- YOUR OBJECTIVE
The answer must be every line of the records below that holds the word "will".

- SUPPLIED DATA
┌──

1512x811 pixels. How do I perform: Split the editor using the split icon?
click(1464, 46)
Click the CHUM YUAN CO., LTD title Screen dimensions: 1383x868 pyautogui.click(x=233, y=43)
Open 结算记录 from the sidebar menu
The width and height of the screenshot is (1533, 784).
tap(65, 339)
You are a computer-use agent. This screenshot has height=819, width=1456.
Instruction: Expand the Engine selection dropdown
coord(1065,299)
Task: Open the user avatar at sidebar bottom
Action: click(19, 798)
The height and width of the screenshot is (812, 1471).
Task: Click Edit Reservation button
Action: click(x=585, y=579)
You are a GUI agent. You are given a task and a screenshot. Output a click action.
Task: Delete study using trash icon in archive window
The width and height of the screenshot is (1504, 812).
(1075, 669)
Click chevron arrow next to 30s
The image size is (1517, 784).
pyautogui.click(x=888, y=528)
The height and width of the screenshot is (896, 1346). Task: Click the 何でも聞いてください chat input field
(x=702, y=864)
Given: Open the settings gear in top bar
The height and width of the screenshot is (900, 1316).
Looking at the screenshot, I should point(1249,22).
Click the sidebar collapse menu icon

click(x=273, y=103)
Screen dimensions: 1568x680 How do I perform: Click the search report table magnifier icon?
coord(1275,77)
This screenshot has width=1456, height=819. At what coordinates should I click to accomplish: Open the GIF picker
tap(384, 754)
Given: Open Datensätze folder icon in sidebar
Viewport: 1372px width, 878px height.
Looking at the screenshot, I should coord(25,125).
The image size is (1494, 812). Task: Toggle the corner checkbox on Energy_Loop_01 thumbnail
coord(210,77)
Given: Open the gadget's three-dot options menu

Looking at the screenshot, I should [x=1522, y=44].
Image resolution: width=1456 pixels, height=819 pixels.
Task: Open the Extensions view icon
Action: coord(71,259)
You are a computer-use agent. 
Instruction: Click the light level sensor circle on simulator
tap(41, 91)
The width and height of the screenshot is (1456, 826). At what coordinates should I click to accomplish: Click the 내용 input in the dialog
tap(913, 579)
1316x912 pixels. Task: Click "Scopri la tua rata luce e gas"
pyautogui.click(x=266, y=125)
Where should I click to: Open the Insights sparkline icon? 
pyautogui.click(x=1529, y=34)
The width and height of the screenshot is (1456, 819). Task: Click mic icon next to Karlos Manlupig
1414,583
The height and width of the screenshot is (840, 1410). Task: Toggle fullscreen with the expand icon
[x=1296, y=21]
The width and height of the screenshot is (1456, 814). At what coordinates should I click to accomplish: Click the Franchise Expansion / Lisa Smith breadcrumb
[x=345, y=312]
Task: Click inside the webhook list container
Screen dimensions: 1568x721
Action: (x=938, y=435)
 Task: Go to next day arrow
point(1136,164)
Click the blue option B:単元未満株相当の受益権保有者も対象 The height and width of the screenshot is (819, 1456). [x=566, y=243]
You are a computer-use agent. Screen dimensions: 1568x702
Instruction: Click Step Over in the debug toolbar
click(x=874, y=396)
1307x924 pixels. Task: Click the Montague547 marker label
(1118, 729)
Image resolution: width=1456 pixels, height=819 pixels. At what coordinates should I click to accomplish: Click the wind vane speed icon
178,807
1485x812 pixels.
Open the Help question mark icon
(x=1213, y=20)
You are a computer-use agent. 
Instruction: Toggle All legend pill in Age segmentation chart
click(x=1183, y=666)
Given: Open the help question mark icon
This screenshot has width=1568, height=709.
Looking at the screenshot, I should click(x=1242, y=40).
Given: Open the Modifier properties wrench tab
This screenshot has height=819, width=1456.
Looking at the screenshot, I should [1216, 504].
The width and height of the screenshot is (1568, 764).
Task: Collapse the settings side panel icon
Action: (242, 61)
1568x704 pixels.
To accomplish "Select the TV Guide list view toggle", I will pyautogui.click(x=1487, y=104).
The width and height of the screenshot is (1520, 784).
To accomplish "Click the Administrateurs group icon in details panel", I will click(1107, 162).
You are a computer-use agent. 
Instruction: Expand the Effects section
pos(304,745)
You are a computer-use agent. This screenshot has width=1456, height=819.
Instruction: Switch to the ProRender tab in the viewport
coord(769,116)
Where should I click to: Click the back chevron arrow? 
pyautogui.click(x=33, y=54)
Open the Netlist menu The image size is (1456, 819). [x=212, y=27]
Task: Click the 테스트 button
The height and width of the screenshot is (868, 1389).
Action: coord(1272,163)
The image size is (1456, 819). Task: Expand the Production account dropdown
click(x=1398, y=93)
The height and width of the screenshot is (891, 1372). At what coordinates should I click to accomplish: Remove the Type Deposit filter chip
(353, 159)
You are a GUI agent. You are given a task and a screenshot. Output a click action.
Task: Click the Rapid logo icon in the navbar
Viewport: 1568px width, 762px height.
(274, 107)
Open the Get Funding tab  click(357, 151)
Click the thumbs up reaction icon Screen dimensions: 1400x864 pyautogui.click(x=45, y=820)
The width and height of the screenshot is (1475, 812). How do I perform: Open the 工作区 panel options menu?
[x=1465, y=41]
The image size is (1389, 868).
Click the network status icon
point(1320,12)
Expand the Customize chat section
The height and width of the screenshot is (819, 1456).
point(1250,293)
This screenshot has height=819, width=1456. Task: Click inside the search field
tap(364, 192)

└──

- SOLUTION TO THIS EXERCISE
To accomplish "Select the TV Guide list view toggle", I will pyautogui.click(x=1487, y=104).
To accomplish "Click the Administrateurs group icon in details panel", I will click(1107, 162).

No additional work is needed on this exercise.